Deciding who was on either list was difficult.
We knew this was the inaugural list, and perhaps the first of its kind in the state. We kept hearing how hard it might be, and, thus, the common response thought leaders had was, “That’s why it’s never been done before.”
I know many of the deserving people who are not only leading the way, but also reaching back and pulling up the younger generations. But there are also those who were the trailblazers, who may or may not have ever gotten the recognition they deserved.
So, we decided to focus more heavily on those individuals and, provided this goes over well, hit up the rising stars or less visible but equally impactful individuals next year.
So, start sending those names in.
The list shows business has long been ahead of the curve on diversity, and that government, at least in New Jersey, is catching up.
The hope is that society will, too.
On some days — but not all — it feels as if all of the progress that has been made during my lifetime has been lost.
Minorities and immigrants are used to this roller coaster.
Ask anyone on the list: They’ll tell you their success stories are filled with overcoming obstacles — obstacles of many sizes that they know can reappear in an instant.
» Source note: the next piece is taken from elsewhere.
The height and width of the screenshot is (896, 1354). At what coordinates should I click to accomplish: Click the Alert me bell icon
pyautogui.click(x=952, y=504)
For the most part, I am fortunate.
I do not belong to an ethnicity that is feared, and I don’t wear a hijab or turban — items that would single me out in a crowd for hate.
I deeply respect those individuals and their commitment to their beliefs on a daily basis.
For others, the immigrant and minority experience continues to be unpleasant and uncomfortable — even for the wildly accomplished people who appear on this list.
But it is our hope that, by honoring those who have overcome so much, we will help show the way for others to follow in their footsteps.